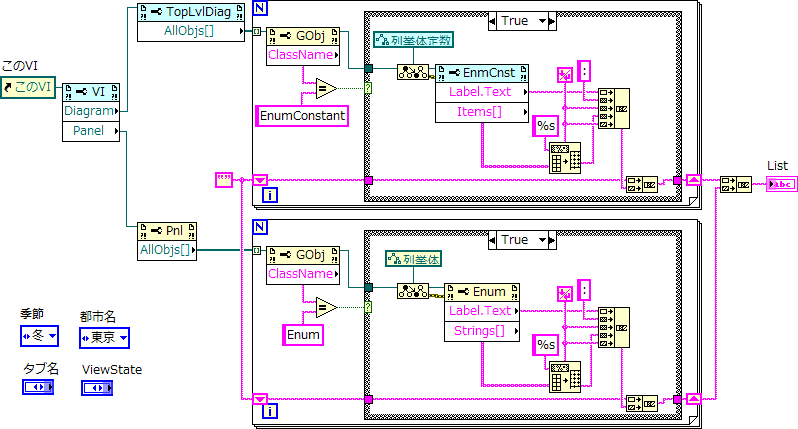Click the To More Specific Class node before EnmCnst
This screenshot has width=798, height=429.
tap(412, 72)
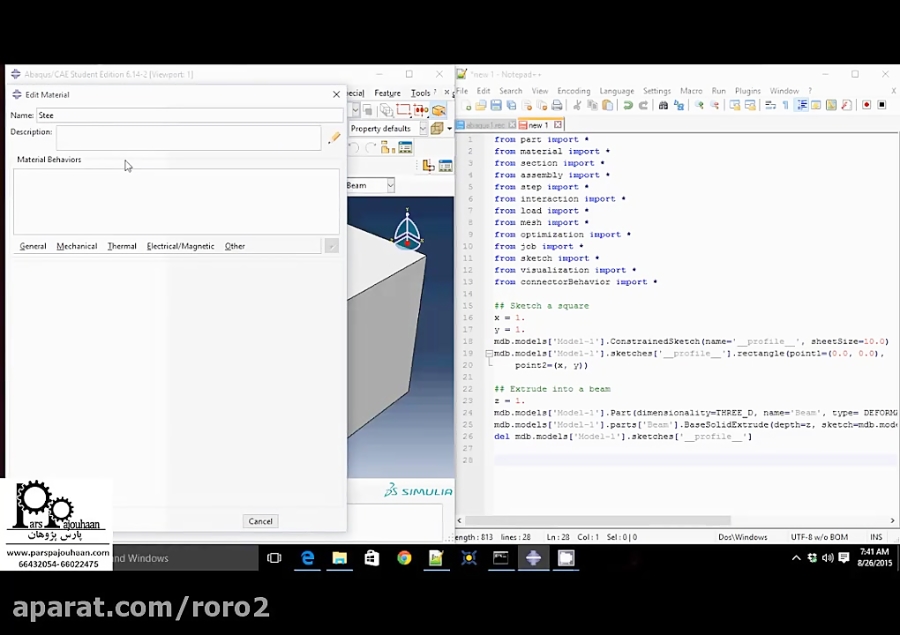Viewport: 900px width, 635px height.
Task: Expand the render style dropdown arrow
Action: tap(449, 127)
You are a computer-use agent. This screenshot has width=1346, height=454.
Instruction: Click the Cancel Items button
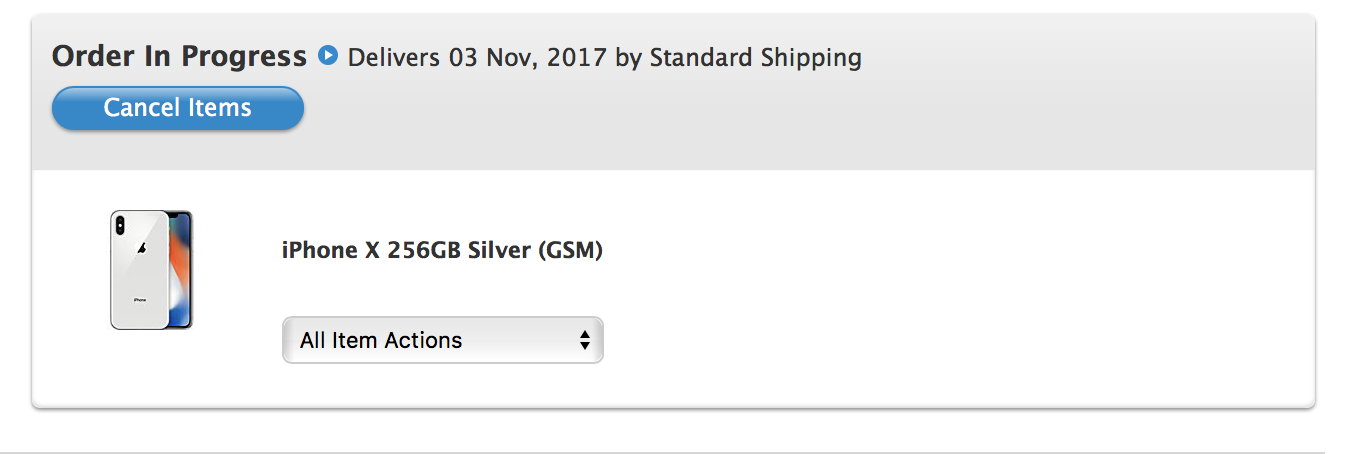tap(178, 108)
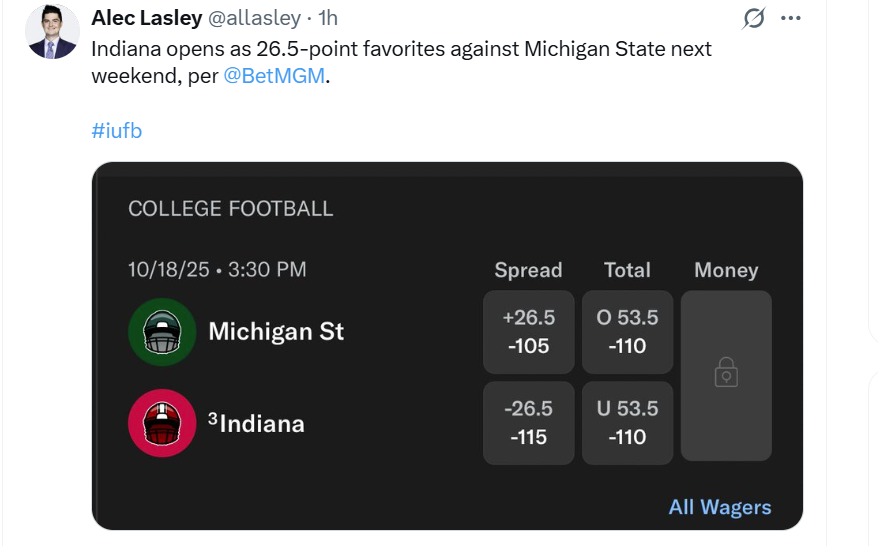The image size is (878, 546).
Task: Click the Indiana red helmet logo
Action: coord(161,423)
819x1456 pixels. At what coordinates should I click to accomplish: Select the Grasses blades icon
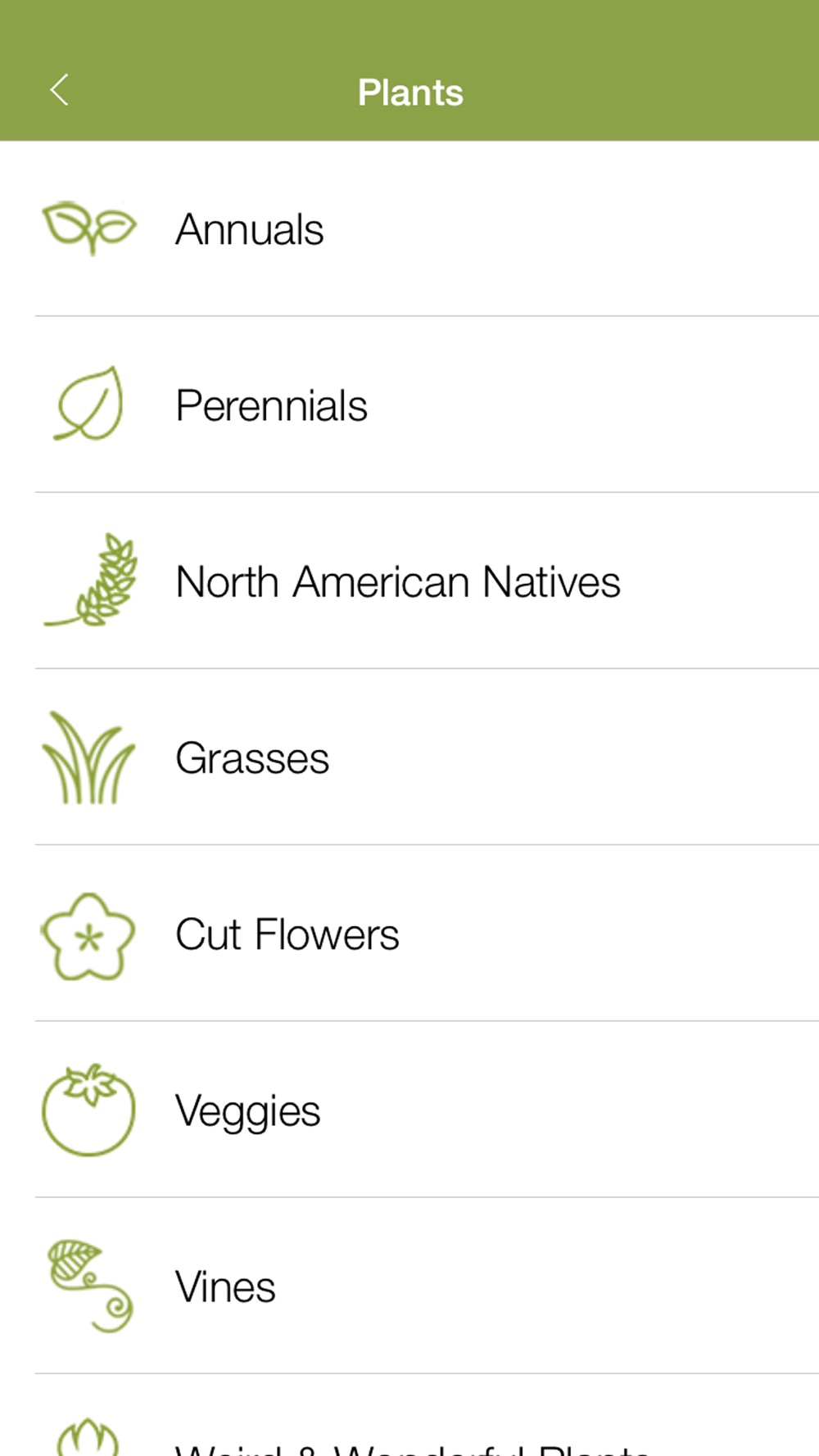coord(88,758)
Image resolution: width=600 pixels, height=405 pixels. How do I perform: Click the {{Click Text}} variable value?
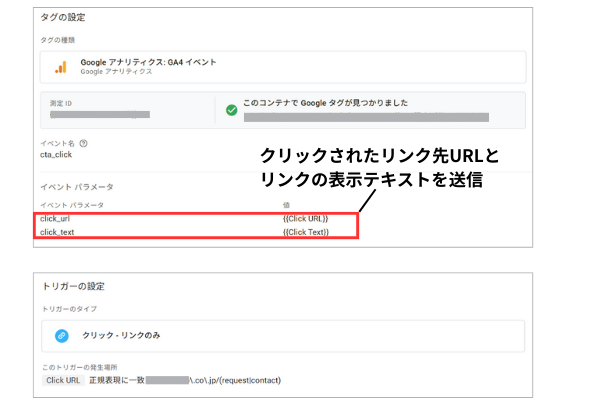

━━━━

■ ACTIVITY ■
Pictures do not belong in the copy. Repeat exactly each line from the one with "819x1456 pixels. At" through the end of the listing.

■ ANSWER SPACE ■
819x1456 pixels. At what coordinates should I click to accomplish: Select the Grasses blades icon
coord(88,758)
Image resolution: width=600 pixels, height=405 pixels. How do I perform: Click the {{Click Text}} variable value?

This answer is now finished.